The first topic deals with analysis and optimization of extractive distillation processes which, among others, have close relationships to the extensive oil refinery industry.

Studying these distillation processes is important for deeply understanding them and successfully designing economically optimal distillation systems. Simulators are often used to study the strange behavior of extractive distillation processes. Generally ChemCAD, HYSIS, ASPEN Plus, and similar process simulators are applied for rigorous simulation and sometimes optimization of extractive distillation. Munoz et al (2006) compared the extractive distillation to pressure swing distillation, and concluded that plants with smaller capacity more efficiently work with pressure swing distillation; while for larger plants, the extractive distillation option will be more attractive.

Hilal et al. (2001) studied the possibility of reducing the specific quantity of the extractive agent (and consequently, the energy consumption) by changing the location of the feed stage(s).
####################
Job 1:
Can you rewrite the stretch of the passage on extractive distillation from "The first topic" through "oil refinery industry.", putting "petroleum refining" in place of "oil refinery"?

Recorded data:
####################
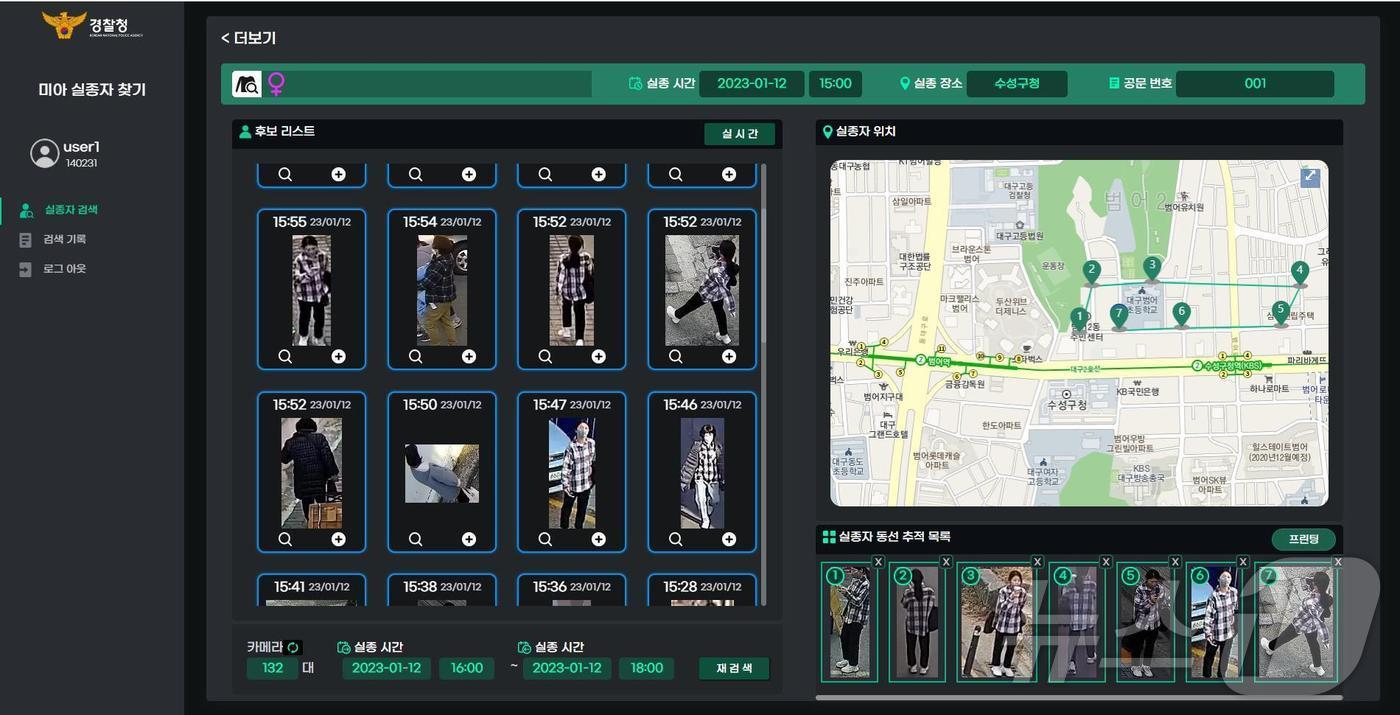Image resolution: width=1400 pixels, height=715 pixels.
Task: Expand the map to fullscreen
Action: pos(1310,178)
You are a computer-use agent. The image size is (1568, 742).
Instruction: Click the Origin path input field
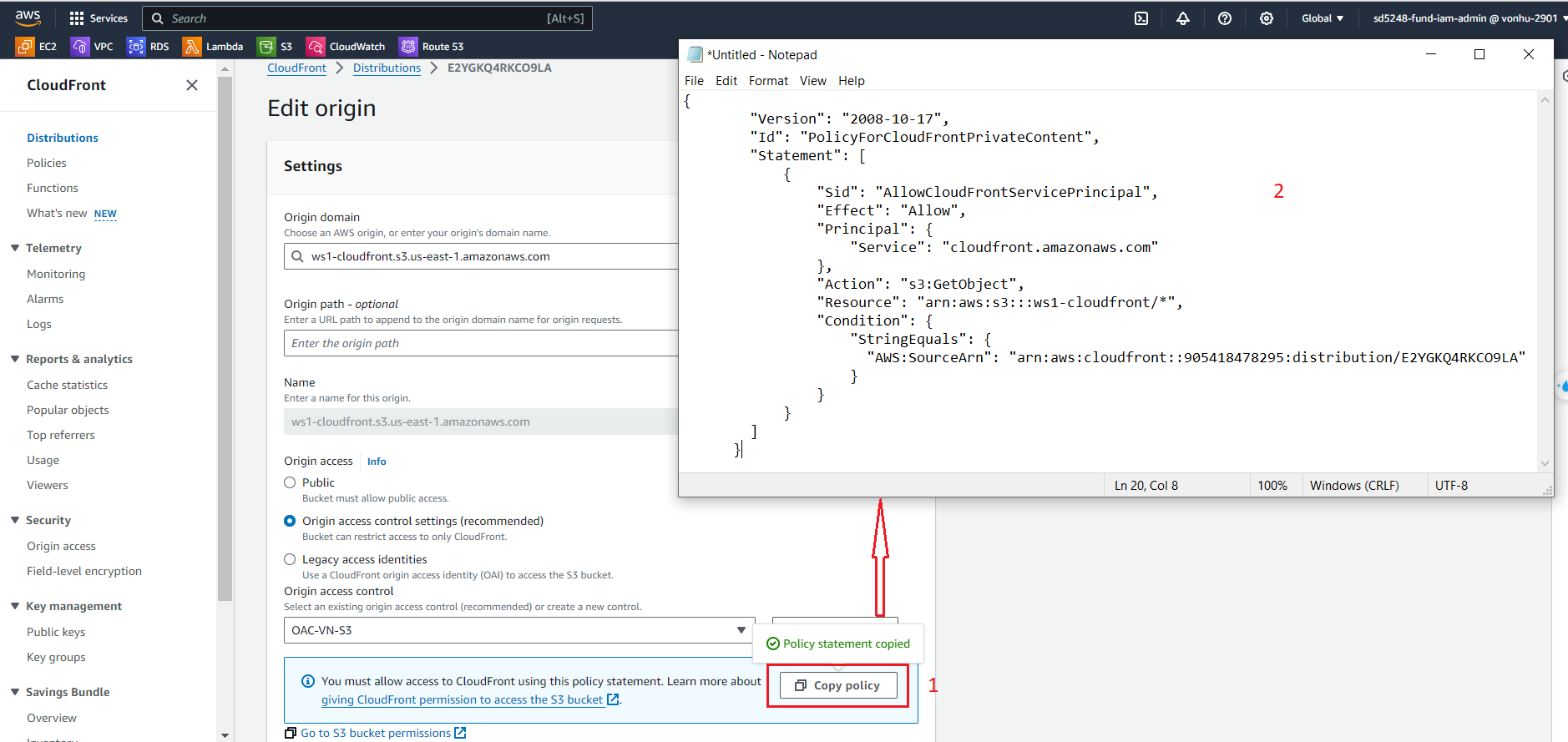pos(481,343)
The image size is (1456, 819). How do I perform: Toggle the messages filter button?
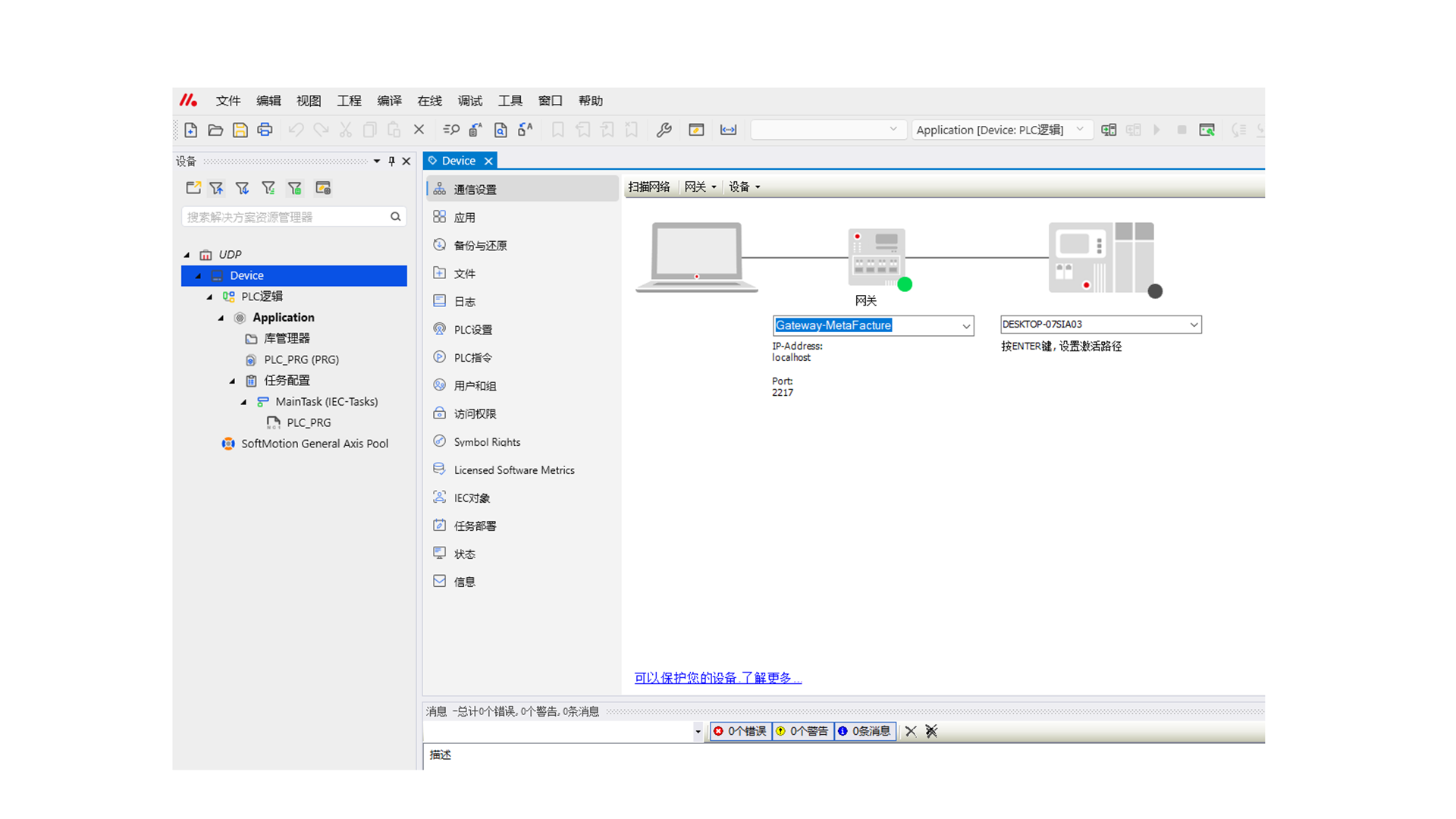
####################
Job 2:
Can you put the records, from the line containing "You are a computer-use" through the end of the records, into a Markdown table with the columns "Row" and "Line"? Number each row, skip blank lines, and leave the pictures out.

Correct output 1:
The first topic deals with analysis and optimization of extractive distillation processes which, among others, have close relationships to the extensive petroleum refining industry.

Correct output 2:
| Row | Line |
|---|---|
| 1 | You are a computer-use agent. The image size is (1568, 742). |
| 2 | Instruction: Click the Origin path input field |
| 3 | pos(481,343) |
| 4 | The image size is (1456, 819). How do I perform: Toggle the messages filter button? |